**Selected passage:**

----------------

# Chicago CBS OTA signal on the 921



## gbez (Jan 30, 2004)

I was wondering if anyone had trouble getting the Chicago CBS OTA signal on the 921. I had a terk antenna mounted on my dish at the time of installation. I get all other channels, but can't get a consistent signal for cbs. i live in the lagrange area about 15 miles from the city. 

any suggestions? I can't exactly go up on the roof and move my satellite around (with antenna attached).

Hate to miss the superbowl and march madness in HD!!!!


----------



## Slordak (Dec 17, 2003)

I have the same problem; simply cannot receive the Chicago CBS signal at all, despite being able to receive all of the other Chicago locals. WBBM was never very good in terms of analog reception (Ch 2) and its even worse for digital (Ch 3). Since all of the other DTV channels are on UHF, but CBS is on VHF (and at reduced power), this seems to be the chief source of the issue.

Some people have recommended a large dedicated antenna just for channel 3, simply to receive CBS HD OTA, and then joining that signal with one from a smaller UHF antenna used to pick up the rest of the channels. Any such antenna (for VHF channel 3) is going to be quite large, though; not something to be attached to a satellite.

There is a ray of hope, though. If you are only within the coverage area of WBBM from Chicago, and are not within range of a CBS affiliate from another city (such as Milwaukee or Freeport), then you can get CBS-HD from Dish Network, since Chicago is an O&O CBS area.


----------



## greggg (Dec 3, 2003)

I live in Tinley and this is the main reason I went with Comcast HD for the locals. Channel 2 reception has always been horendous and is the main reason we went cable years ago. We also have an issue with a TV station out of Indiana that has a tower a few blocks away. It intereferes badly with a roof antenna. So I have E* for everything and Comcast for HD locals and it is working well. Comcast HD for locals cost about $17.00 a month, which includes a good Motorola HD receiver. Not bad considering I get basic for that and can use it when the satellite goes out, although it's not that often. The wife factor is taken care of too by not having a separate off air antenna.


----------

----------------

**Stored data:**
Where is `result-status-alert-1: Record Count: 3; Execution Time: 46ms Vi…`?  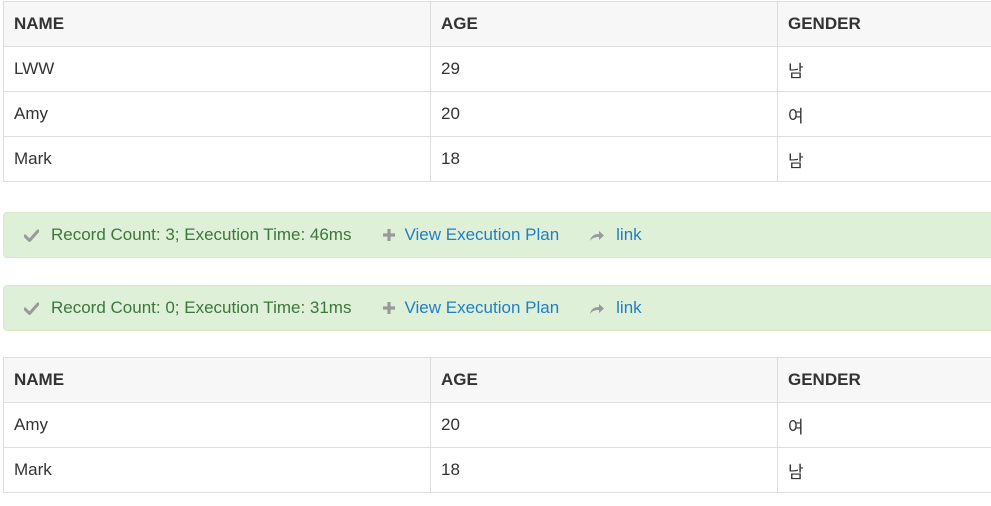
result-status-alert-1: Record Count: 3; Execution Time: 46ms Vi… is located at coordinates (497, 235).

----------------

**Questions to answer:**
**1.** Write out the part of the Chicago CBS signal thread starting at "## gbez (Jan" and ending at "from the city.".
**2.** In the Chicago CBS signal thread, how much does Comcast HD for locals cost per month?
**3.** List the usernames of everyone who posted in the Chicago CBS signal thread.

**Written answers:**
**1.**
## gbez (Jan 30, 2004)

I was wondering if anyone had trouble getting the Chicago CBS OTA signal on the 921. I had a terk antenna mounted on my dish at the time of installation. I get all other channels, but can't get a consistent signal for cbs. i live in the lagrange area about 15 miles from the city.

**2.** About $17.00 a month, which includes a Motorola HD receiver.

**3.**
gbez
Slordak
greggg